Check each line below for the word "Filter", and copy those that have it.
### Data under study ###
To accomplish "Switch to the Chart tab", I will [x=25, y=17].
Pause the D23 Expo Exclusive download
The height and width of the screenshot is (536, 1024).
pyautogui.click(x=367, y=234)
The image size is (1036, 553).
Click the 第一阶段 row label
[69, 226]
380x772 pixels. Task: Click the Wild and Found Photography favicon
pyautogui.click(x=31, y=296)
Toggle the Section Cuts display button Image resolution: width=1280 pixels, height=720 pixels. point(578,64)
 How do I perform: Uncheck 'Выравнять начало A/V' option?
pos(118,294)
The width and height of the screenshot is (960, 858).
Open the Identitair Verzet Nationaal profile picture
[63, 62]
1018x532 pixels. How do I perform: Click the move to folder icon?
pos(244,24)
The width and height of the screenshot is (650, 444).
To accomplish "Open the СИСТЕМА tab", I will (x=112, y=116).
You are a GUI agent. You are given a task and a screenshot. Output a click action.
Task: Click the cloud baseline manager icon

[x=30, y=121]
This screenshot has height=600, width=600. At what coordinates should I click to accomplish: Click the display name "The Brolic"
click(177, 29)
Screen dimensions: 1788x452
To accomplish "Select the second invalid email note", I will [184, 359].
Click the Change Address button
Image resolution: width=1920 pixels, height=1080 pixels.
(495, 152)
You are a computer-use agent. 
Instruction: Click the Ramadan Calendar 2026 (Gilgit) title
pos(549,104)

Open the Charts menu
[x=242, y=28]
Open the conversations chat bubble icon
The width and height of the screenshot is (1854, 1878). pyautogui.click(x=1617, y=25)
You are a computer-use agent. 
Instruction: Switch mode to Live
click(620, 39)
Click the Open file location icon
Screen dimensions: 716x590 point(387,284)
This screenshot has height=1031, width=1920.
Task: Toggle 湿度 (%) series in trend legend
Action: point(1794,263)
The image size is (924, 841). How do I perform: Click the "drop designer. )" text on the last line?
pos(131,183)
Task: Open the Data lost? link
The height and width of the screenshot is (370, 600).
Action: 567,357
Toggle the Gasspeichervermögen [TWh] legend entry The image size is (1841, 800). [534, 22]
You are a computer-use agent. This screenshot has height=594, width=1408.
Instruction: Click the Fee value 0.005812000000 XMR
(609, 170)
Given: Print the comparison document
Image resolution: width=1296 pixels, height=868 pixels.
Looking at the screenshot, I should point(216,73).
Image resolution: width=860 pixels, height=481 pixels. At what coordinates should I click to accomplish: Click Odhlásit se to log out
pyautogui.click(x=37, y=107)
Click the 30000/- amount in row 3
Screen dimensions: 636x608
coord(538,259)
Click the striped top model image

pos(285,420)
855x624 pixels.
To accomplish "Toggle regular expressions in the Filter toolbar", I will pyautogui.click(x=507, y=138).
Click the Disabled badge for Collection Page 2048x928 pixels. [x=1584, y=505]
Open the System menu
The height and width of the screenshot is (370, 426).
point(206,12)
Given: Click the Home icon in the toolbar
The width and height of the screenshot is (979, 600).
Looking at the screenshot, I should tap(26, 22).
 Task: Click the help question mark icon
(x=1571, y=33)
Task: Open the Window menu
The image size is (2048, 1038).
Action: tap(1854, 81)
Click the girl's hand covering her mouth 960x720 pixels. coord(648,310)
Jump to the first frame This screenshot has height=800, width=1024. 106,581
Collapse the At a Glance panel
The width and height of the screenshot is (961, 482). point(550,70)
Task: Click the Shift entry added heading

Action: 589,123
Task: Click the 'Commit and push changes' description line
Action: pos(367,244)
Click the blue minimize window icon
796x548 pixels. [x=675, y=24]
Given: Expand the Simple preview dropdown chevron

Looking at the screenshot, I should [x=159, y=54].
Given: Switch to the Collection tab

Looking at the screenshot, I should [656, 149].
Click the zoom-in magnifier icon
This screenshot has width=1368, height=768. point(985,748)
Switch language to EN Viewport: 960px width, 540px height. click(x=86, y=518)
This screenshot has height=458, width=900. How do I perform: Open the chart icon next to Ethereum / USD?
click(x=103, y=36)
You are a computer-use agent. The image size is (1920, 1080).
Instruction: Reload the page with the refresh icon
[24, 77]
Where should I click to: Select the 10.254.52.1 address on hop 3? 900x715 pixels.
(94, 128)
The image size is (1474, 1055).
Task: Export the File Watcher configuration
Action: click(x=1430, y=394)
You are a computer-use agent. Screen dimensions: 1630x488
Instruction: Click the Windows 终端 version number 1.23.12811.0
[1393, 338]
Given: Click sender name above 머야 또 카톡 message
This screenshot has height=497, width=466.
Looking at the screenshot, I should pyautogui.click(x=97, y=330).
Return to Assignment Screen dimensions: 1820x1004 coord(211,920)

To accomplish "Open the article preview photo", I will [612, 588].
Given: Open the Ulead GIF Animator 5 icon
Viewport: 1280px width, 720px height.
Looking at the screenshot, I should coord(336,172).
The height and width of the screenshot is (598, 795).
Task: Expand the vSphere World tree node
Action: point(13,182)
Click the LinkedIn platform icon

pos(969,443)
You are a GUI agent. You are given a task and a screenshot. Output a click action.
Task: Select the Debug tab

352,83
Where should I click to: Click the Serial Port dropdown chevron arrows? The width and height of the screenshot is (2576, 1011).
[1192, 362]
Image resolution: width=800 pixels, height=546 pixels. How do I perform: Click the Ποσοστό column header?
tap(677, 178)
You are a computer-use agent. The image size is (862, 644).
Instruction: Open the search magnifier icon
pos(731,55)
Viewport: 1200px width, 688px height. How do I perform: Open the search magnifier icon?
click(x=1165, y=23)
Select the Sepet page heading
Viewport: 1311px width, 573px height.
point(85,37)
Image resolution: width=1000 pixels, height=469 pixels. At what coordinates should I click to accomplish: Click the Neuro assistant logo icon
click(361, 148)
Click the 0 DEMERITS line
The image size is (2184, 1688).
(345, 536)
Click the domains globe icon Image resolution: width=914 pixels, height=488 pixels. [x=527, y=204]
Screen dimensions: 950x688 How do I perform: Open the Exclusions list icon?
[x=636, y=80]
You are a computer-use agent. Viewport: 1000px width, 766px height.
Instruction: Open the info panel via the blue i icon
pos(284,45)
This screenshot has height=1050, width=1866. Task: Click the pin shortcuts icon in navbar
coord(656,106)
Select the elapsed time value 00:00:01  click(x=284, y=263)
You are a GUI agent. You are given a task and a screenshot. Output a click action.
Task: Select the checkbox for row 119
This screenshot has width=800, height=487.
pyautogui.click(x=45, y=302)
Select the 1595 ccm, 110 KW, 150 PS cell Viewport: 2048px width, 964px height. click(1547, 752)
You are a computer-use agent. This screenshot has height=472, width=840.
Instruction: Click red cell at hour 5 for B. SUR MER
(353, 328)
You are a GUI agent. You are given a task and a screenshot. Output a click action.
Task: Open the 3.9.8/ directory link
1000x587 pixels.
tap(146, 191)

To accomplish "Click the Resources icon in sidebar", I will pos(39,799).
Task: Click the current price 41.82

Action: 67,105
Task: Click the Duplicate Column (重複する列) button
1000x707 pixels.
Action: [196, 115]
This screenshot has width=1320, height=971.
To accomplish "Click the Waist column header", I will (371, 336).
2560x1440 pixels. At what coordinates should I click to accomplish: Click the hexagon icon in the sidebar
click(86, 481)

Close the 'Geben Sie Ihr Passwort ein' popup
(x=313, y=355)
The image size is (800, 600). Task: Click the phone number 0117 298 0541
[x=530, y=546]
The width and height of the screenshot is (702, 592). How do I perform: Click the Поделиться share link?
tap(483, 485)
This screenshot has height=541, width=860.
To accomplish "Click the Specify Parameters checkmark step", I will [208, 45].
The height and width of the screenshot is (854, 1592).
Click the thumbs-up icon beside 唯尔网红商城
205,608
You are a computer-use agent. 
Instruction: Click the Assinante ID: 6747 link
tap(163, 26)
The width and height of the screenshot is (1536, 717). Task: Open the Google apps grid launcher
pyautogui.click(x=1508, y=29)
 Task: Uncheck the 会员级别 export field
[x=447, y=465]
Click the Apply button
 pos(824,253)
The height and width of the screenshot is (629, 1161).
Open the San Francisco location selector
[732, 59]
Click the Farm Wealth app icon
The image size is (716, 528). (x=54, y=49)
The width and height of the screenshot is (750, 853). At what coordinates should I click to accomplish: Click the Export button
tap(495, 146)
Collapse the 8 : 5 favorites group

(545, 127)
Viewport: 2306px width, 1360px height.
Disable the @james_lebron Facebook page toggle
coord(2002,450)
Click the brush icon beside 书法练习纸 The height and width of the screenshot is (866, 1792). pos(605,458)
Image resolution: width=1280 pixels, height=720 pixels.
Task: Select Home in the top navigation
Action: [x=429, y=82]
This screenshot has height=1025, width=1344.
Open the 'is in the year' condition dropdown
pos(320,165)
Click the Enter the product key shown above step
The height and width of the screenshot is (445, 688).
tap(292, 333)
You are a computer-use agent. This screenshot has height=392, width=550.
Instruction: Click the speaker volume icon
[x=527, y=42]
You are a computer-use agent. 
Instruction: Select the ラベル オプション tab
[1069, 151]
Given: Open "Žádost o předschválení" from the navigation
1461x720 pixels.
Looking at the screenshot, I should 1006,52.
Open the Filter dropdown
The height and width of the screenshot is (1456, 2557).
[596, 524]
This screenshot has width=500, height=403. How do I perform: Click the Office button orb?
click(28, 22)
###
§ **Expected answer**
To accomplish "Toggle regular expressions in the Filter toolbar", I will pyautogui.click(x=507, y=138).
Open the Filter dropdown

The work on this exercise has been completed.